BEGIN Stored records

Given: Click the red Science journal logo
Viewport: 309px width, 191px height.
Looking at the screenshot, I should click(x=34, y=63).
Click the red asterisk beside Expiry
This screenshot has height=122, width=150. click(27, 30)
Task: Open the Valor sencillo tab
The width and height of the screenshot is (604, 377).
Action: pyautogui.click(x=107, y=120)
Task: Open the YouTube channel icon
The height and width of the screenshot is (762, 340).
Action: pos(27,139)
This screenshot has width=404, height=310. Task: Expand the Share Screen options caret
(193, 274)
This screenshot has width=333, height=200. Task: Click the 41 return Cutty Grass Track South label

END Stored records
BEGIN Stored records

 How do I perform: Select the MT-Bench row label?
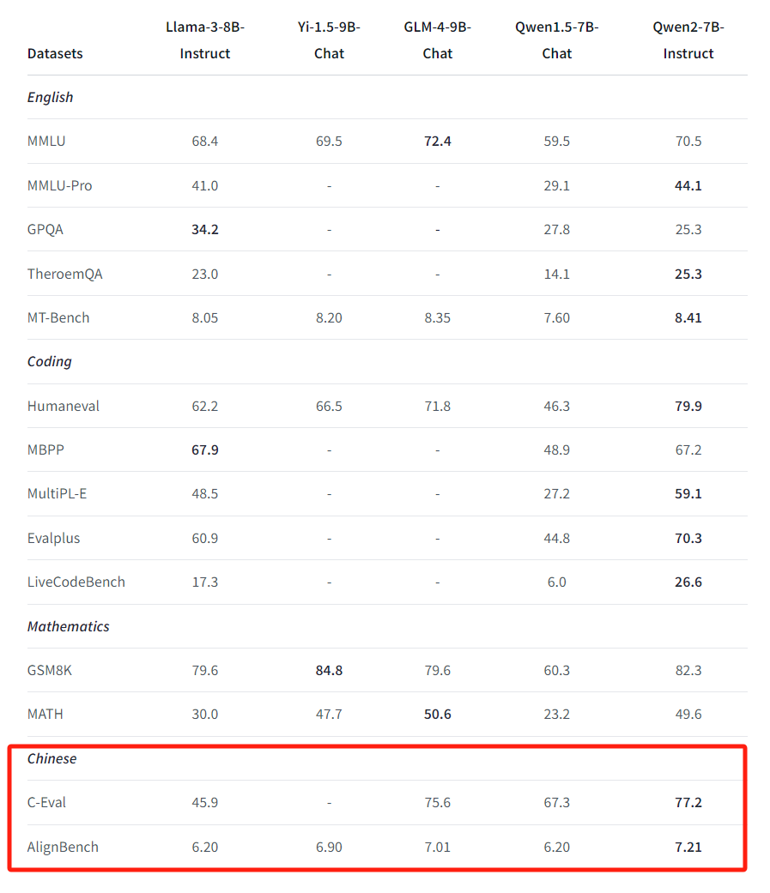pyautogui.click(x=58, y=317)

END Stored records

(Task requirements): Copy out the lines of material from the one containing "Task: Open the Valor sencillo tab" through the one containing "This screenshot has width=333, height=200.", putting "Select" wherever "Open" appears and leaving the rest untouched.

(Task result):
Task: Select the Valor sencillo tab
The width and height of the screenshot is (604, 377).
Action: pyautogui.click(x=107, y=120)
Task: Select the YouTube channel icon
The height and width of the screenshot is (762, 340).
Action: pos(27,139)
This screenshot has width=404, height=310. Task: Expand the Share Screen options caret
(193, 274)
This screenshot has width=333, height=200. Task: Click the 41 return Cutty Grass Track South label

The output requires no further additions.